In town, we had sandwiches and coca-cola for lunch. Porters unloaded the trucks and saddled up the mules with boxes of supplies to be taken up to the villages and camps up in the mountains — Machete Pelao was as far as vehicles could go. There were several other tour groups in town also getting ready to go. When we finally set off into the rainforest our party was about thirty tourists and three or four local guides. They explained that out of the whole group I was the only one doing the shorter four-day trek and therefore would have to wake up earlier the following day and go past hut two to sleep further up at hut three. I began to think that perhaps I had gotten myself into something more than I could take. We stepped on stones to cross a shallow stream and followed along its bank across gentle rolling hills. The air was hot and wet. We walked more or less in a straight line and I found myself dropping behind towards the rear of the group to take photographs. Heavy rainfall and dampness produced a lush vegetation of tropical plants which took on a deep, dark green colour along the banks of the stream. The high canopy of the forest cast its shadow down on the forest floor and on sections of the path.


After a couple of miles, the trees cleared and we began to climb. The widened path had been cut deep into steep slopes in the hill and ended in right-angle turns which revealed yet another steep uphill section. It was not possible to see the top; but judging from a nearby hill there was a great height to be climbed. I had regained a position at the front of the group but began to drop down again; this time, not because I was taking  photographs — the camera was neatly stored away in my backpack and taking it out was the last thing on my mind. The loose earth on the freshly cleared path and the steep angle of the climb made walking difficult. My heart started pounding furiously against my chest as if a mad tribal drum player had taken control of my heart and was beating it relentlessly. I thought it was going to explode against my breastbone. Maybe putting all those beers and pack of cigarettes on the bar tab at the hostel hadn’t been such a good idea. I asked myself if this was how I had decided to spend my first vacation in 15 months. Then I considered giving up and going back down to Santa Marta to spend the rest of the week at the beach sipping rum and coke. It  took me longer and more frequent stops to catch my breath and slow down my pulse.

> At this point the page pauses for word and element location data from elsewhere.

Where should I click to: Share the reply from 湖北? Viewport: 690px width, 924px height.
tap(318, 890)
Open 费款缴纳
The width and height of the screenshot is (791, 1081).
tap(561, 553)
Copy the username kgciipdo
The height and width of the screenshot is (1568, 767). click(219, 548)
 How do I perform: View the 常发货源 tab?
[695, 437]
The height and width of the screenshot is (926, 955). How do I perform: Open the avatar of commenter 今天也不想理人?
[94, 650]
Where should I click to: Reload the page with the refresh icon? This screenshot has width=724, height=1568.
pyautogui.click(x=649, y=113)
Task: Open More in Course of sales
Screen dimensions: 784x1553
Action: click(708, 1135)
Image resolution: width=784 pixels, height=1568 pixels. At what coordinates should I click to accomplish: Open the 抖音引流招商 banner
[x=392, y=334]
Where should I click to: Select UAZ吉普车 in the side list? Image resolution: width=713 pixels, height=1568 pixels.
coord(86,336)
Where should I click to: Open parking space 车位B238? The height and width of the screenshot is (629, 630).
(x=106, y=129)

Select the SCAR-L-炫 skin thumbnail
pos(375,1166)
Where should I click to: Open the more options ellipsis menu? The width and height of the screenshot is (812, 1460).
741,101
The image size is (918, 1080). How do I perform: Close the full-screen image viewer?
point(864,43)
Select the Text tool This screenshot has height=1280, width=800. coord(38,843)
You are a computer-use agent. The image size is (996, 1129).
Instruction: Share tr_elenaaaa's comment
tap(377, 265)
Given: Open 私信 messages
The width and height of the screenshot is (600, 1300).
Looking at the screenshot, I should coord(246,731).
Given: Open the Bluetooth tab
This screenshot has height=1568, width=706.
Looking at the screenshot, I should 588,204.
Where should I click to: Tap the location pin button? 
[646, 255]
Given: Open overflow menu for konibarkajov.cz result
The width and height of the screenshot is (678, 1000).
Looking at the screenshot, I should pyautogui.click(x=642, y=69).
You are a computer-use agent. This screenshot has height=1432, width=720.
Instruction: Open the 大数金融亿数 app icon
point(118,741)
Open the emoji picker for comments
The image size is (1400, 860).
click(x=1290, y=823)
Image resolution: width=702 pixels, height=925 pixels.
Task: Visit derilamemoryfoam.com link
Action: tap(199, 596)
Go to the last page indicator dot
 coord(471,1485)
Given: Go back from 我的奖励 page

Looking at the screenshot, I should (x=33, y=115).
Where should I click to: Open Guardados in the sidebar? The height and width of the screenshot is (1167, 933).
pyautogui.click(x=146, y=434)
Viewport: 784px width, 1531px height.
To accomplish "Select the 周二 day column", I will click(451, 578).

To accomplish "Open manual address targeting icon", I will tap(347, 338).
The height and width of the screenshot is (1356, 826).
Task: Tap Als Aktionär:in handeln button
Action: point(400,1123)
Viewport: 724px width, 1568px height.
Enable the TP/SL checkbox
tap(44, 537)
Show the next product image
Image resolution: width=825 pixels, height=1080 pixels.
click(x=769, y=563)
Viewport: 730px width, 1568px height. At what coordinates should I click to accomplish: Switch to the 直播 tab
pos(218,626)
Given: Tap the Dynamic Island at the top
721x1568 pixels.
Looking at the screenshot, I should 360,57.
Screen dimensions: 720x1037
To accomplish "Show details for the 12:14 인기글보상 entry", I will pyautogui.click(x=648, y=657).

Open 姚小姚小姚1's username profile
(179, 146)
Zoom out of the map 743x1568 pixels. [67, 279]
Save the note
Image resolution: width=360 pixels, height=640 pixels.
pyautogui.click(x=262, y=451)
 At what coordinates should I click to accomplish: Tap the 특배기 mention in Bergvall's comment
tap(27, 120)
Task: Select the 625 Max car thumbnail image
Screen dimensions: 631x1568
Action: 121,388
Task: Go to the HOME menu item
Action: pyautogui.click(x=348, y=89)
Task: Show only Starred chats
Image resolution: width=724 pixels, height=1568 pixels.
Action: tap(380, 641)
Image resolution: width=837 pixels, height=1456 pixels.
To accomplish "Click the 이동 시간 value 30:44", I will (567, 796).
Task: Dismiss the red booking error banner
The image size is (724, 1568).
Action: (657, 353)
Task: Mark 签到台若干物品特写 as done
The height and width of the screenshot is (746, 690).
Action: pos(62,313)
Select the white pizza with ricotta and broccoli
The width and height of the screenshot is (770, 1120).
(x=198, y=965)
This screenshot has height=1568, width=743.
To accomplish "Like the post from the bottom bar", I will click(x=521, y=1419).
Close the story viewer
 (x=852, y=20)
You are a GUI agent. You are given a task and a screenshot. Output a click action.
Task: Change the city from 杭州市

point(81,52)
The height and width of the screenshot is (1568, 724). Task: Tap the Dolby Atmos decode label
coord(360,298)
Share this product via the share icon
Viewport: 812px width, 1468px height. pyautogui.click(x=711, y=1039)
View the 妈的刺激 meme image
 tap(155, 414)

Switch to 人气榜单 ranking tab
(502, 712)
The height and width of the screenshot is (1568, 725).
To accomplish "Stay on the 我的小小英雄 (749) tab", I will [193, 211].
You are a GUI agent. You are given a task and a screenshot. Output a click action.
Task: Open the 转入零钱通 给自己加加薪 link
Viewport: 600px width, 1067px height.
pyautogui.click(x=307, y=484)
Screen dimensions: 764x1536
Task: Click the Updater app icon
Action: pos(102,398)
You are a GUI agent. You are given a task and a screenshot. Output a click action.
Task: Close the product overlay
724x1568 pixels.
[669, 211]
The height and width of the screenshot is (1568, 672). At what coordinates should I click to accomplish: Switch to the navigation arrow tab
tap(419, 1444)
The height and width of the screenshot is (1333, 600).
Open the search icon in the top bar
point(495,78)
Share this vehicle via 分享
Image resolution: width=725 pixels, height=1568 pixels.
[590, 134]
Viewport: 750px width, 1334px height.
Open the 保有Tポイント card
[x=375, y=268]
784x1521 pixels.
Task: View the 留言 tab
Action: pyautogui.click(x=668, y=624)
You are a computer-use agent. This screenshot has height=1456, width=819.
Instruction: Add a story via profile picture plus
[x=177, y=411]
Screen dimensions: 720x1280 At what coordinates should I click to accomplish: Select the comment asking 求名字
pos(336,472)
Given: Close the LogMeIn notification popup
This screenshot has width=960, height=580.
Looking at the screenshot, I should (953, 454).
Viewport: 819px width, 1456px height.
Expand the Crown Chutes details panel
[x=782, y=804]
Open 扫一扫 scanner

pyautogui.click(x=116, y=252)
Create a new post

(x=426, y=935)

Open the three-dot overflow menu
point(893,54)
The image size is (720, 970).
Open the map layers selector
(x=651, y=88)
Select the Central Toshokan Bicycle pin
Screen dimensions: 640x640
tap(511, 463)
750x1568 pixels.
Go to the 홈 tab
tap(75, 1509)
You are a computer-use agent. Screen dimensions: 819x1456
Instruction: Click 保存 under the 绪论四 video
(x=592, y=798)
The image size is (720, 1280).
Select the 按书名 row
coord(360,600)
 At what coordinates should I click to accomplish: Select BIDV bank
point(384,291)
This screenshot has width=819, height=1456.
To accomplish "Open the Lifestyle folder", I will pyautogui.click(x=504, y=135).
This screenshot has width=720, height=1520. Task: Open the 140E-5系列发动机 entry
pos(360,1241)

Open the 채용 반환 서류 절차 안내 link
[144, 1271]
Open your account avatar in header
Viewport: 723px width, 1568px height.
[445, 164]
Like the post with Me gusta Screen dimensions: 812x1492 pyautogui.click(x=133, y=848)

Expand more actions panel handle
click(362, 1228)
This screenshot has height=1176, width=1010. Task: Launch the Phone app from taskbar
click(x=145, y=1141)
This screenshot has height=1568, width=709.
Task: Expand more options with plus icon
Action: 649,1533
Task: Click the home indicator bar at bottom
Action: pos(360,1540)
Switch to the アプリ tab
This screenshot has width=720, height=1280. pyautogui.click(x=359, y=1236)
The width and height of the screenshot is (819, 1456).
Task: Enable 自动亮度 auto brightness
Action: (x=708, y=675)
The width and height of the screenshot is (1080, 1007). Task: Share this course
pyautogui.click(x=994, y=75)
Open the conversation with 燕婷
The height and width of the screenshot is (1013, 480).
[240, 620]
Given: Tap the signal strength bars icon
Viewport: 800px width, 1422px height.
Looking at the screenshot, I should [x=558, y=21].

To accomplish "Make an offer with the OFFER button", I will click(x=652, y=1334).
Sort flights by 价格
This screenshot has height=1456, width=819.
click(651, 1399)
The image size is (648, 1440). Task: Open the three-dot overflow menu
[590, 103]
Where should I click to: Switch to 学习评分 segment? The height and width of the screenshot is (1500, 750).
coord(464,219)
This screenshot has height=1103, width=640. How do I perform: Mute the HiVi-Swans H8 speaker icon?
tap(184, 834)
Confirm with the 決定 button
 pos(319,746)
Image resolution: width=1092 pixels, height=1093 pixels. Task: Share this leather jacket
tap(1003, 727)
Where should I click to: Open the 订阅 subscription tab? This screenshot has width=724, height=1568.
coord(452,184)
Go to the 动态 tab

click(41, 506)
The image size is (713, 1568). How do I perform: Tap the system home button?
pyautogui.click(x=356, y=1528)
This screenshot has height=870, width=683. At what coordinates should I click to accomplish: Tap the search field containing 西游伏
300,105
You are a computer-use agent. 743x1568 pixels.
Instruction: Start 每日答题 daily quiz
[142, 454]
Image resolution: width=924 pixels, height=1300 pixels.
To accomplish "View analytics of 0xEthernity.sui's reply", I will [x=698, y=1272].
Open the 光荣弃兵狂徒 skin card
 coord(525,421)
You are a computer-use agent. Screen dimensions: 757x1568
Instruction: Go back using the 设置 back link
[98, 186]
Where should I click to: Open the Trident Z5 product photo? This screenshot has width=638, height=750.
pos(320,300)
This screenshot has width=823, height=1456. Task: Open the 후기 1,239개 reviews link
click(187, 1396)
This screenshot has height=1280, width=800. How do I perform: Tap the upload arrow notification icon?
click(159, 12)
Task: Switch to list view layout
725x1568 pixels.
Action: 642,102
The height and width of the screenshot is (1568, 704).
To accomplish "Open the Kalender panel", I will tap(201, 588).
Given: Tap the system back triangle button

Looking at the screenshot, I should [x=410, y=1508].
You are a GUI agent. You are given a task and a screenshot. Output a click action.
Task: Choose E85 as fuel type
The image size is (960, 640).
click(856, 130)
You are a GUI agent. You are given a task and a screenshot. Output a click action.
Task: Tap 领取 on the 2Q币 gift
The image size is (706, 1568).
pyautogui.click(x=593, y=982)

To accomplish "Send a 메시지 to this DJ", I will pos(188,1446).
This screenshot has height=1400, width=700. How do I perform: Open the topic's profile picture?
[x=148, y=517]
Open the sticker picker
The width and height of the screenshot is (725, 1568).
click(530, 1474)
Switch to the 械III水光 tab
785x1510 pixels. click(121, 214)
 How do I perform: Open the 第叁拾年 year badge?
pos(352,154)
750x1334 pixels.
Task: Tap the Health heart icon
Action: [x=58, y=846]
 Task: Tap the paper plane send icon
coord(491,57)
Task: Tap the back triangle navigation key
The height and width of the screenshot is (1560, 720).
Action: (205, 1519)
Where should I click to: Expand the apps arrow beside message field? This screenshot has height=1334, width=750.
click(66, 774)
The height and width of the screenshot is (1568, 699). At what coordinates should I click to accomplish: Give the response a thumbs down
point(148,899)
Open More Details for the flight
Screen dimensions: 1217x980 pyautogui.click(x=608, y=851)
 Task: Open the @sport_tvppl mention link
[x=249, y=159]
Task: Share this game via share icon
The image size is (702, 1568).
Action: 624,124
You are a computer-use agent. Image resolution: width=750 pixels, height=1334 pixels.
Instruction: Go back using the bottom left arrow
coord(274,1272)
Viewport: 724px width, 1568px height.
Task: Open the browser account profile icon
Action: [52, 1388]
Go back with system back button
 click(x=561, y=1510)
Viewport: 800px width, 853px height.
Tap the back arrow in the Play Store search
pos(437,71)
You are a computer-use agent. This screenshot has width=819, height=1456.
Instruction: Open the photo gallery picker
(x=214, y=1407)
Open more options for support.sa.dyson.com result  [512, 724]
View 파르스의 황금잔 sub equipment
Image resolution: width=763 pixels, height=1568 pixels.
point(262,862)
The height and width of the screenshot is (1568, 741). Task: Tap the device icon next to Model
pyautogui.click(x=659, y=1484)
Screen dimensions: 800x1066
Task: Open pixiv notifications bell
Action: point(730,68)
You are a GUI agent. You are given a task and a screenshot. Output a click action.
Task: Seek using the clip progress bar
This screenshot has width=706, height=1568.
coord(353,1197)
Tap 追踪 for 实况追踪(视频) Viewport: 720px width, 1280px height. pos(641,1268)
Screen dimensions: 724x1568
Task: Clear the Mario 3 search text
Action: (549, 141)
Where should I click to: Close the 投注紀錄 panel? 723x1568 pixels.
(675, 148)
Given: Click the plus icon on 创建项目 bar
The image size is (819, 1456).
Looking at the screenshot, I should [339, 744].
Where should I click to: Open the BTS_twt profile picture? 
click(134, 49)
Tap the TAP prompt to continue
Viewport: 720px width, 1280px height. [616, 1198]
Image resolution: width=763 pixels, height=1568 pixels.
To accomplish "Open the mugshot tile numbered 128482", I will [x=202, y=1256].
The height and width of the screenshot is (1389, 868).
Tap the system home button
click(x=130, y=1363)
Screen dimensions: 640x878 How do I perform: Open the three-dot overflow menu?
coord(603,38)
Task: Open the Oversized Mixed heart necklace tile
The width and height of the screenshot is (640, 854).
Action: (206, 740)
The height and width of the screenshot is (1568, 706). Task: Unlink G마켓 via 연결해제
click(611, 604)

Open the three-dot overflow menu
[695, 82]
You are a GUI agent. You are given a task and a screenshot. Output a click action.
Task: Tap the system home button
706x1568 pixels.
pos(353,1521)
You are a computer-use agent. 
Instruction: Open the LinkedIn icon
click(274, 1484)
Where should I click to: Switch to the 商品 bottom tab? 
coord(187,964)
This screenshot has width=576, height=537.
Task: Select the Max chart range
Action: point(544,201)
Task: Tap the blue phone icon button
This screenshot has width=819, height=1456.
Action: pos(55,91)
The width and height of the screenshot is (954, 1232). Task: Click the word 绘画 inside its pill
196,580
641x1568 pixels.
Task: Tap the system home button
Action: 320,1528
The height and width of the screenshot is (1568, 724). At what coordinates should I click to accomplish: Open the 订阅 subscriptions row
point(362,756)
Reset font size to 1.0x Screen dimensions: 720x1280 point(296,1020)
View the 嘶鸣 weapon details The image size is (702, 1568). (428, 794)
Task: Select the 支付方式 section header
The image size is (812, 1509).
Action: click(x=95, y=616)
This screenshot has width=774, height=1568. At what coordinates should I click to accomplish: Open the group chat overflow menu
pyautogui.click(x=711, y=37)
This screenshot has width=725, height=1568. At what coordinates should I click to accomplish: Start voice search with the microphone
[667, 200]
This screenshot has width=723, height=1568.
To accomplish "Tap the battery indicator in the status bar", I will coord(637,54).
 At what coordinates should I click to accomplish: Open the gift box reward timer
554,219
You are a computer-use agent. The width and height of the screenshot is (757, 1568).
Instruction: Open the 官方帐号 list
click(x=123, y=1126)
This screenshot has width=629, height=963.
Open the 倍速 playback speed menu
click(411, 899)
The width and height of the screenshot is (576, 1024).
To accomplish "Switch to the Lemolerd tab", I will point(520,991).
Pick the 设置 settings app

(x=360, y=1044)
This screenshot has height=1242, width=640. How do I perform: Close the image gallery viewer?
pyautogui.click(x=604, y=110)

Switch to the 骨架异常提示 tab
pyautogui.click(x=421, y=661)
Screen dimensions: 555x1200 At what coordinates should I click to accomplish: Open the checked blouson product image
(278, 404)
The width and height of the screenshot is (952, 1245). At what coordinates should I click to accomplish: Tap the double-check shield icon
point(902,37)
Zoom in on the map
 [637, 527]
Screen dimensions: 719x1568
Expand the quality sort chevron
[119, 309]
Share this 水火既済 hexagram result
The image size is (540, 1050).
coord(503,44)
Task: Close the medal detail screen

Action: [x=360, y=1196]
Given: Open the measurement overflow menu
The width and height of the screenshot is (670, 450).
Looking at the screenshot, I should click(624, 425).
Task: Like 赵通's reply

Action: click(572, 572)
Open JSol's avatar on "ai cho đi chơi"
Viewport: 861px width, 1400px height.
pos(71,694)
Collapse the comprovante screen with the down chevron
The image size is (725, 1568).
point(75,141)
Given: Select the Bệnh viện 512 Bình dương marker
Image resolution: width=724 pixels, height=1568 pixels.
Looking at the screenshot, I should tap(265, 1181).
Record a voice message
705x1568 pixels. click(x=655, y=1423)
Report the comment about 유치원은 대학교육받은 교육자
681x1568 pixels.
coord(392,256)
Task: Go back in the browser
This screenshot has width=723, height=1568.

After about forty minutes, we reached the halfway of the first climb. We stopped to cool down by a farmer’s hut where ducks and chicken roamed freely on the patio. The second half of the climb was equally steep and challenging. I was drenched in sweat and my eyes were burning from the salt in the sweat running down my face. The backpack seemed to weigh a ton on my shoulders and my legs were starting to fail me. After another forty minutes, we approached the end of the climb. I remembered that the doctor at the Tropical Medicine Centre in Lisbon, where I went to get the Yellow Fever and Hepatitis shots and Malaria tablets, advised me against eating any raw vegetables and fruit. However, when I reached the top of that climb and saw they were handing out slices of watermelon I immediately discarded the recommendation and reached out for my slice of watermelon without giving it a second thought. I had a second and third slices. It was the best watermelon of my life.